It’s become a firm fixture of everyday life, loathed by some but essential to nearly all of us, and yet its future is far from certain. Email is forty years old this month, with the first message having been sent in October 1971.
The birth of email
Like many technological innovations, email has its roots in military technology. In the late 1960s, MIT graduate Ray Tomlinson was working at research and development firm Bolt, Beranek and Newman. His work included contributing to technologies related to the ARPANET, the military communications network that was the earliest form of the Internet. This included a file transfer program for mainframe computers. With this file transfer experience, Tomlinson was assigned to modify a program called SNDMSG, which allowed messages to be sent between different users of the same computer – this was in the days when computers were incredibly expensive, and the idea of one person having a computer to themselves was impractical. His task was to allow messages to be sent between two different computers, and in October 1971 he cracked it. As Tomlinson told The Times in 2008, he doesn’t remember what that first email actually said – perhaps ‘QWERTY’ or another string of characters, but whatever it was, it traveled a distance of one meter between two separate computers.

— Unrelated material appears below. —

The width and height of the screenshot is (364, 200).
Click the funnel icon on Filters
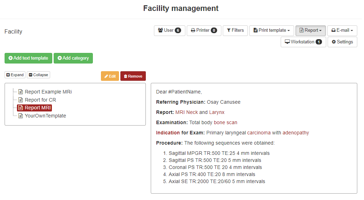(x=229, y=30)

One small step for a message, one giant leap for mankind. Besides inventing email, Tomlinson is also the man to thank for the popularity of the ‘@’ symbol. He established the convention of an email ‘address’ in order to identify the recipient and the computer or network that they were using. To separate these two pieces of information, he chose ‘@’. He told The Times, ”It conveyed a sense of place, which seemed to suit.”
The growth, growth and growth of email
Email use on ARPANET quickly took off after that first message in 1971, but it wasn’t embraced on a wide scale until the 1990s when the birth of the World Wide Web led to consumers embracing the Internet. By the end of that decade, it had become an essential part of working life in many offices around the world. Back in 2001, the School of Information Management and Systems at UC Berkley reported that around 31 billion emails were sent daily. By 2008, that figure had risen to 170 billion each day, at a rate of 2 million per second. It hasn’t stopped accelerating; Pingdom reported that in 2010, the daily rate was 294 billion.